In the age of the internet, anyone can be a scientist.
Each week, citizen science platforms receive hundreds of thousands of new observations from everyday people who pause to snap pictures and record the plants, animals and insects they see. Citizen science data are big data for scientists, and while many educators engage their students in citizen science by asking them to contribute observations, fewer ask their students to analyze the data.
Wendy Clement, associate professor of biology at The College of New Jersey, called on the University of Arizona’s Katy Prudic and Jeffrey Oliver for help designing and teaching a course that brings the analysis of citizen science data into the classroom.

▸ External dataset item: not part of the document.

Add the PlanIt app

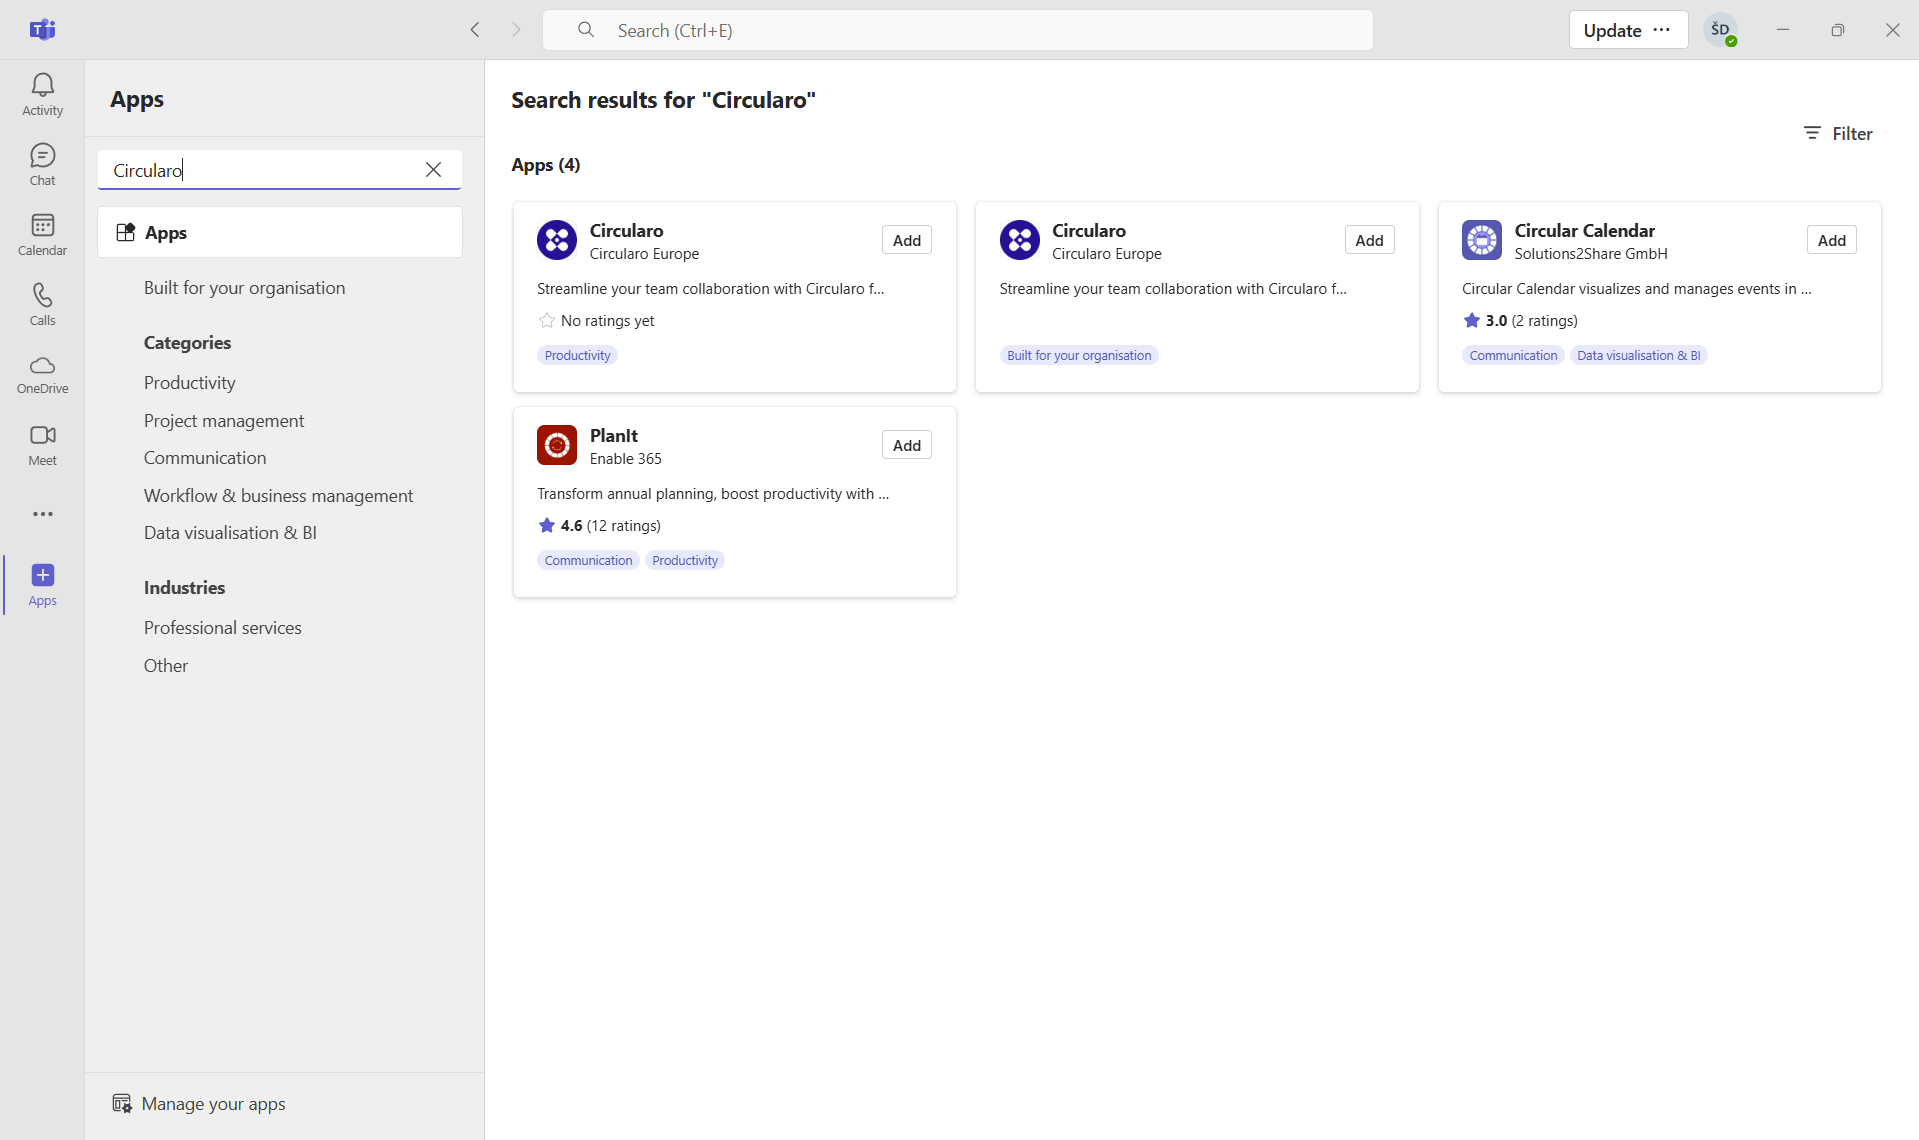(x=906, y=445)
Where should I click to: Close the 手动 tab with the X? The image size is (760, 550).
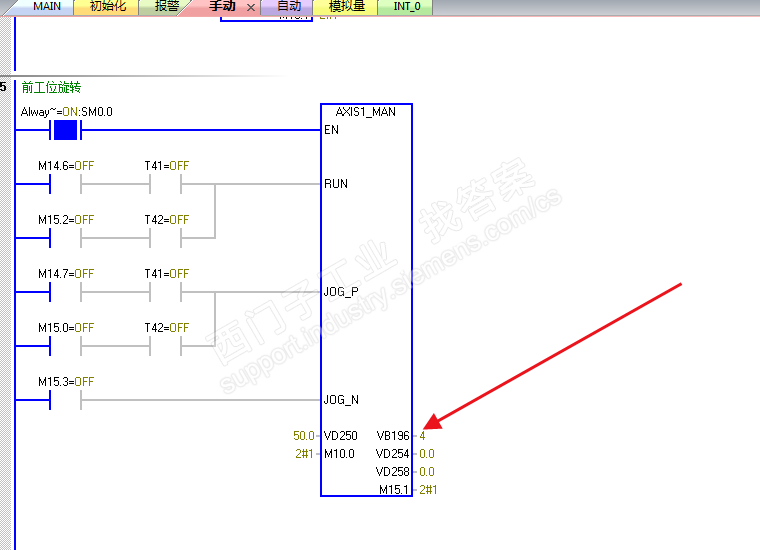pyautogui.click(x=251, y=7)
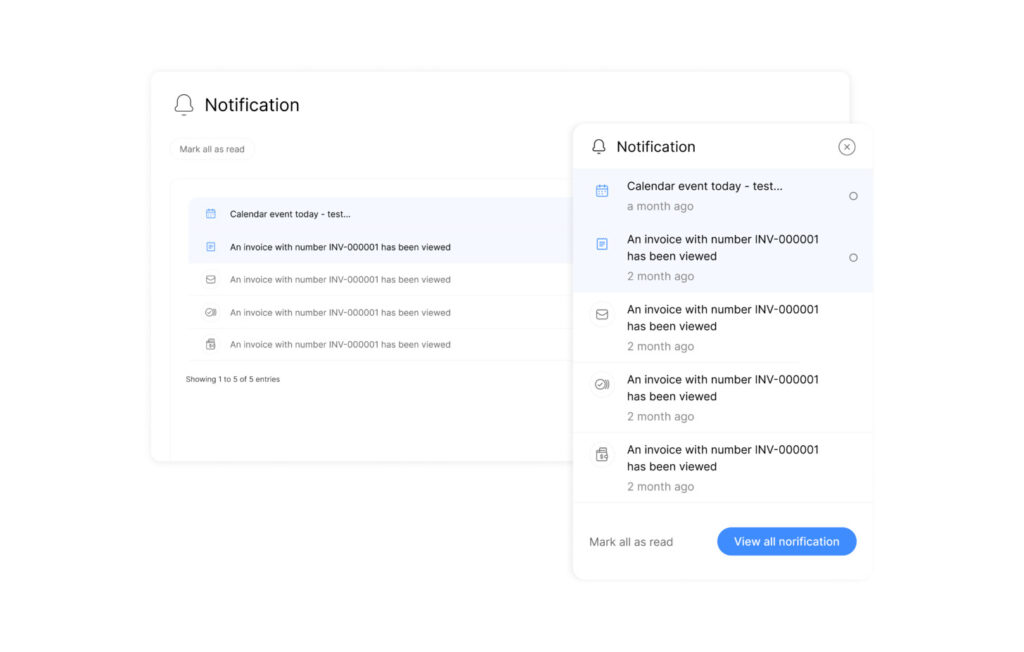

Described in the online journal Teaching Issues and Experiments in Ecology, the cross-country collaborative workshop taught students how to ask and answer scientific questions while providing an entry point into the world of data science and computer programming.
Students were asked to identify a butterfly species and the host plant upon which it lays its eggs. Then, they were asked how the ranges of the butterflies and plants might change over the next 50 years. They downloaded data from a citizen science source and inputted that data into statistical models to answer the questions.
"Plant-insect interactions is a fairly common course," Clement said. "But there are fewer classes that mentor students in asking novel questions that can be addressed with data from citizen science resources."
No matter the data source, the scientific method must be followed to answer scientific questions.
"The scientific method has a pipeline where you gather, organize and analyze data," said Katy Prudic, assistant research professor in the College of Agriculture and Life Sciences.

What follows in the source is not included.